Pero ella no estaba allí. Esperé y esperé, pero no apareció. El hombre llamado Boris no apareció. Temblaba cada vez que me acordaba de su boca abierta con los dientecillos dentro, y me dolía el costado izquierdo. Me dolía. Pero ella no apareció. Y de nuevo aquella noche no pude dormir. La vi en la pared.

Después de eso pasé muchos días esperando, pero ella no apareció. Seguía teniendo el dolor, abajo en el costado izquierdo, y seguía sin poder dormir mucho. A veces cantaba canciones durante la noche, como ido, pero el hombre del otro lado del rellano dijo que yo sonaba como un perro o algo así. No le hablé del dolor.

Dije, fingiendo:

—Debe de ser la ventana, que chirría —claro que sólo estaba fingiendo—. Es una bisagra —dije.

Creo que me creyó, porque se dio media vuelta y se fue.

¡Cuánto tiempo esperé! ¡Cuánto tiempo fue! Aquello siguió y siguió y siguió, no sé durante cuánto tiempo; pero yo la esperaba siempre. Ni ella ni el hombre llamado Boris aparecieron. La noche se convirtió en un tiempo muy largo. Una noche volví a leer el libro:


Y haré de mi amor un cuchillo afilado,
para volverlo contra mí, para buscar en mi cuerpo
la vena que duele,
que me duele siempre con la sensación de ella.

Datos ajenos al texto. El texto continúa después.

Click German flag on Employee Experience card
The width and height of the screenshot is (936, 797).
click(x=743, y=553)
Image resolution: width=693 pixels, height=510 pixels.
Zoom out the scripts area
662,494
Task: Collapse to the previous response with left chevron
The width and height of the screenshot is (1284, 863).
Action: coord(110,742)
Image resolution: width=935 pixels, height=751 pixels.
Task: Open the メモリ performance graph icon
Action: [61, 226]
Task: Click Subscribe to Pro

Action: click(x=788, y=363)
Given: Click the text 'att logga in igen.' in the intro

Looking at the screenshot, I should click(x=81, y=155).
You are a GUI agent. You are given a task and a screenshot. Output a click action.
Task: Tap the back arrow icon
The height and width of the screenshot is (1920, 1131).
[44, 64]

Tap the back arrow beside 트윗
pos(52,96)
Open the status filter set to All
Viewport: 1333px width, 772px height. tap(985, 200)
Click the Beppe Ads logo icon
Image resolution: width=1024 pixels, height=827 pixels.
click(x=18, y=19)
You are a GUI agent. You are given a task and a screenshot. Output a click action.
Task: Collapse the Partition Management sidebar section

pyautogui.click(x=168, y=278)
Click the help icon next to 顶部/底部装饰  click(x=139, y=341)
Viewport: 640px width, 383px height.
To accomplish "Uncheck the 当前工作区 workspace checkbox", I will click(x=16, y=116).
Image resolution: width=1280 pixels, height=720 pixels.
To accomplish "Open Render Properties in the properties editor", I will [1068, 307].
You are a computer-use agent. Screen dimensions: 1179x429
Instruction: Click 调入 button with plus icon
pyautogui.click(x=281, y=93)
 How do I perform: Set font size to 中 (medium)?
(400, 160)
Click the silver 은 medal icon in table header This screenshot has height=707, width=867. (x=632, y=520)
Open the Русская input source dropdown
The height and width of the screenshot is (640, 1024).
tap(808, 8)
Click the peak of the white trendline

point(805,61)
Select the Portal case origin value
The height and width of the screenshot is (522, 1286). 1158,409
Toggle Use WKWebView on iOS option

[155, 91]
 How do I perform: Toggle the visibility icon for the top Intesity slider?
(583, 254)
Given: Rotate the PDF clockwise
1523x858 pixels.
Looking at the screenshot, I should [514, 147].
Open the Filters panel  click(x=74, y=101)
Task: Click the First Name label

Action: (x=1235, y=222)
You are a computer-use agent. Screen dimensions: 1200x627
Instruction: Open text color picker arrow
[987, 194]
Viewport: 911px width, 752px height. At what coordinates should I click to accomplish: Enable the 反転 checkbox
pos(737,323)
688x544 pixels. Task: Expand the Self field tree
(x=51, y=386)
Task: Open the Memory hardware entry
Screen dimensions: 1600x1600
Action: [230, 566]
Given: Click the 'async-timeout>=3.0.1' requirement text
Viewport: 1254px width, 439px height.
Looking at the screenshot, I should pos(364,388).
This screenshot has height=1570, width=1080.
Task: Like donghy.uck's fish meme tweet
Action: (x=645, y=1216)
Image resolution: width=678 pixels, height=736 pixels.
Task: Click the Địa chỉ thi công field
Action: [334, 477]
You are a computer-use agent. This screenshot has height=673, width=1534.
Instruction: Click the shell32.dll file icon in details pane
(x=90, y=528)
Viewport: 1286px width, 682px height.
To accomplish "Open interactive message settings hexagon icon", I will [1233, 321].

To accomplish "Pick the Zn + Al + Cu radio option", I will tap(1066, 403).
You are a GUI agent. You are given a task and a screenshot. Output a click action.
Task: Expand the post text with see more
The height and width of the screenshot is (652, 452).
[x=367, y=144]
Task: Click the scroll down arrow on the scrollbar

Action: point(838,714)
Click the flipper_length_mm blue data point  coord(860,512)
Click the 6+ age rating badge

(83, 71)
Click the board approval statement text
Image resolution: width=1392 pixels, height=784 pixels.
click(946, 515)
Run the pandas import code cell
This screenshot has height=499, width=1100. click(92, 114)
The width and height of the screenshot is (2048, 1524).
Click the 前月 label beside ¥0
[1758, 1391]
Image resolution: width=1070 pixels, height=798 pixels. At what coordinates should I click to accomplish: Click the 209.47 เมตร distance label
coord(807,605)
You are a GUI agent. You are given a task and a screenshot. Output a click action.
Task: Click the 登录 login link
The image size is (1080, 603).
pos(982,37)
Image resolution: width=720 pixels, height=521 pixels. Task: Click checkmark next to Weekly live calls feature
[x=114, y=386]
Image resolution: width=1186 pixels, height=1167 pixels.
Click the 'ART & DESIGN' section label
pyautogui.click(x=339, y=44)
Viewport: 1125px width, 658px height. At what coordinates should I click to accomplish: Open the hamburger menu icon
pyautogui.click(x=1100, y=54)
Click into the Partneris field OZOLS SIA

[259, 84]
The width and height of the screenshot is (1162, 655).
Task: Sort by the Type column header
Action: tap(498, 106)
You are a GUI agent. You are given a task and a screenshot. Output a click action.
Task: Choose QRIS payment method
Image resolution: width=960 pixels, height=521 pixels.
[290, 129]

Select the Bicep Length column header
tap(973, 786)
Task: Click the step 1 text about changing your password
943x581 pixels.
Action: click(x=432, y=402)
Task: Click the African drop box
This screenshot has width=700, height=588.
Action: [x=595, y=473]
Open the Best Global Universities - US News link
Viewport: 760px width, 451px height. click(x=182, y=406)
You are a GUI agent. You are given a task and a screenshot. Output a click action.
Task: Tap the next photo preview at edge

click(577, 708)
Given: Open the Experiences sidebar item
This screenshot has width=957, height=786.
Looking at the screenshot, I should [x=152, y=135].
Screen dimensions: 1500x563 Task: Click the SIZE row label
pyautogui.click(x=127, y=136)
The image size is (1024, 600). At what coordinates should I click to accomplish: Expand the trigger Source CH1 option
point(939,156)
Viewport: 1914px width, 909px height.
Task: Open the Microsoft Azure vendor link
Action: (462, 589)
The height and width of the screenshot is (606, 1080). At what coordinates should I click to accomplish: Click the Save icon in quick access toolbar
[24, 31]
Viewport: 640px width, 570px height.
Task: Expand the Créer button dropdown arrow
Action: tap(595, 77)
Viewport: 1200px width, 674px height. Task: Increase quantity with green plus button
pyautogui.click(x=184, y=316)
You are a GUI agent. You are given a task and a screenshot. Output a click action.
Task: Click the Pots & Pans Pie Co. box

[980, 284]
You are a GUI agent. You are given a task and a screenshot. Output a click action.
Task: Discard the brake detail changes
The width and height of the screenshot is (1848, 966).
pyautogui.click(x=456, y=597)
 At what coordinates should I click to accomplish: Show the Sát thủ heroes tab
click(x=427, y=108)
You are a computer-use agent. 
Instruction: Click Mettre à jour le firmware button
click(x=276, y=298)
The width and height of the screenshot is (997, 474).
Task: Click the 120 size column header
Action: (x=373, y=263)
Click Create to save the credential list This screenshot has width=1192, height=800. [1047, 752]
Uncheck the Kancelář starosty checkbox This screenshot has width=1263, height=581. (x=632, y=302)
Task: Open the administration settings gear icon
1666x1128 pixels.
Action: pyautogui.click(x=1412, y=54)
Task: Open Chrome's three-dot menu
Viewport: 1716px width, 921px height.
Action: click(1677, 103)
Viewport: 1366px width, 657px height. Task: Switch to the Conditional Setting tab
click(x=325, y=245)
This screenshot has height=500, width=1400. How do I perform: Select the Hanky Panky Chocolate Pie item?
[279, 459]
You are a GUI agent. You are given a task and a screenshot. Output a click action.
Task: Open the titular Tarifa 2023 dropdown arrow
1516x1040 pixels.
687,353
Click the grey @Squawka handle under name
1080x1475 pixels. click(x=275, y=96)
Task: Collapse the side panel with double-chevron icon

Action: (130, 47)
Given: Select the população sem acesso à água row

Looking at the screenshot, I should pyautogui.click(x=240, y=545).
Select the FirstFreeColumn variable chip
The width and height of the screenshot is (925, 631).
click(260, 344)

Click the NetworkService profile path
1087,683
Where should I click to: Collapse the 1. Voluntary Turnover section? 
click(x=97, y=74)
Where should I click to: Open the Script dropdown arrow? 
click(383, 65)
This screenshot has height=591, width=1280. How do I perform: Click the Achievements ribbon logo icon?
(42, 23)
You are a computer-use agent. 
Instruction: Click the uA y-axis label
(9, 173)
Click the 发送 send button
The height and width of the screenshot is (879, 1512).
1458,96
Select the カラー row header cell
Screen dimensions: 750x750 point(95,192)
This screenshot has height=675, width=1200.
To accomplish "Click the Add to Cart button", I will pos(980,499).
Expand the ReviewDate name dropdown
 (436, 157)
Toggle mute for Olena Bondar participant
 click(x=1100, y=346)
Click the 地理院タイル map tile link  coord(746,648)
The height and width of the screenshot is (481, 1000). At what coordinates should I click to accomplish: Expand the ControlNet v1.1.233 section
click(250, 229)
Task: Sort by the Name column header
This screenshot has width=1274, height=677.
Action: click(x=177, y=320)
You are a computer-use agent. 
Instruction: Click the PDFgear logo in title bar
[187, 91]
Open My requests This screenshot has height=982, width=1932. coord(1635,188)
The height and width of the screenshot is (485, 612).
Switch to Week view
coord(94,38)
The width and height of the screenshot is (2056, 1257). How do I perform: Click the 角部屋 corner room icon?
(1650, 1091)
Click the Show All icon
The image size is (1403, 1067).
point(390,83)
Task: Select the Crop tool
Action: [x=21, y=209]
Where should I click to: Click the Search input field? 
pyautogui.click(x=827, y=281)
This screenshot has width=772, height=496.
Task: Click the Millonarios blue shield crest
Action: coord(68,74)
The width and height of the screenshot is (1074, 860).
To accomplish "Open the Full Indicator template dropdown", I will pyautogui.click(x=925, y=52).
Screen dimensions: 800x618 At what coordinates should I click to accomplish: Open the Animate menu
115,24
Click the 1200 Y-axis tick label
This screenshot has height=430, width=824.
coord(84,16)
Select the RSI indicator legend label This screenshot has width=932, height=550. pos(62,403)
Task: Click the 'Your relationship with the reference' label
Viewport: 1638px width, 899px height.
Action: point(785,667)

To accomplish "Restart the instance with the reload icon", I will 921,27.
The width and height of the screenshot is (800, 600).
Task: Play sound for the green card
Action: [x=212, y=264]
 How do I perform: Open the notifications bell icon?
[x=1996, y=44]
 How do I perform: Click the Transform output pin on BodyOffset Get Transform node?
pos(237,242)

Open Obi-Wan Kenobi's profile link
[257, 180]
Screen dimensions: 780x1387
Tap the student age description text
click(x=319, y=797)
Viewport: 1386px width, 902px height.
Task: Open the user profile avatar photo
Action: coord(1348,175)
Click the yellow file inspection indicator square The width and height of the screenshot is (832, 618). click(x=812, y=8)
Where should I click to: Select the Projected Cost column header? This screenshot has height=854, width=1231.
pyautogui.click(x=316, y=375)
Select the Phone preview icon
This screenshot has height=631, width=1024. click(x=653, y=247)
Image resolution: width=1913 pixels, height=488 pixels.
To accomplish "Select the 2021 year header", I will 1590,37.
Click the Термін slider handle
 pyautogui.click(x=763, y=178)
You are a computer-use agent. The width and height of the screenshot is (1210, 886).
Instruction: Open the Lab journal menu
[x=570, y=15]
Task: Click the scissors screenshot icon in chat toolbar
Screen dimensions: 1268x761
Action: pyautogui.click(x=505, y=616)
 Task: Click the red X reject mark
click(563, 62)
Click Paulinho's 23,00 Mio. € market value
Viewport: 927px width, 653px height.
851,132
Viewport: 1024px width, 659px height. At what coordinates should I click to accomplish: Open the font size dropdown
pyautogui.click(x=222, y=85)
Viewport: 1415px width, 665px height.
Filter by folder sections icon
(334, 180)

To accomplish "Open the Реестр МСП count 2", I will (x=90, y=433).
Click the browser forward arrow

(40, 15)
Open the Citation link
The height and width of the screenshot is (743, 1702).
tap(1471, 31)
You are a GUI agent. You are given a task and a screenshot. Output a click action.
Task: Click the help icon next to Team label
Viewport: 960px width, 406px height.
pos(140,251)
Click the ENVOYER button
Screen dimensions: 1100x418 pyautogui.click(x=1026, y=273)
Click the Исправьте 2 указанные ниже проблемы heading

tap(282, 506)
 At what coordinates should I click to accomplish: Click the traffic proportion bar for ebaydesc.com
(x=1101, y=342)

Claro que parecía muy solemne. Bebí mi llanto según salía de mis ojos. Luego me quité la ropa y me quedé de pie ante el espejo. Se me veía flaco, pero había parado de llorar. Puse la mano en el costado izquierdo, sobre el dolor, para así no errar el punto exacto. Podía ver las cerezas tras mi reflejo en el espejo. La navaja emitió un susurro, como si estuviera cortando seda. Luego me senté en la cama porque me sentía un poquito cansado. También me sentía un poco abierto en cierto modo. Pero aún podía verme en el espejo, con las cerezas tras mi reflejo. Tenía sed, pero sabía que no debía lamerlas.

Tuve mucho cuidado. Noté las manos un poco resbaladizas, pero no me importó. Todo parecía alejarse un poco de mí. Levanté la vista, pero no había venas; sólo tubos rojos rizados. Miré cuidadosamente.

Entonces entraron todos desde fuera, haciendo ruido, y se quedaron de pie en la puerta. Noté lo grandes que tenían los ojos. Daban gritos y agitaban las manos muy rápidamente. Empecé a tener mucho hipo.

Dije:

—No he lamido las cerezas otra vez. Por favor, no he lamido las cerezas…

No parecían entenderme, y tuve miedo, así que me tapé la cara con las manos. Hubo un ruido en el rellano, y todo pareció alejarse. Miré una vez por entre los dedos. Las cerezas seguían allí.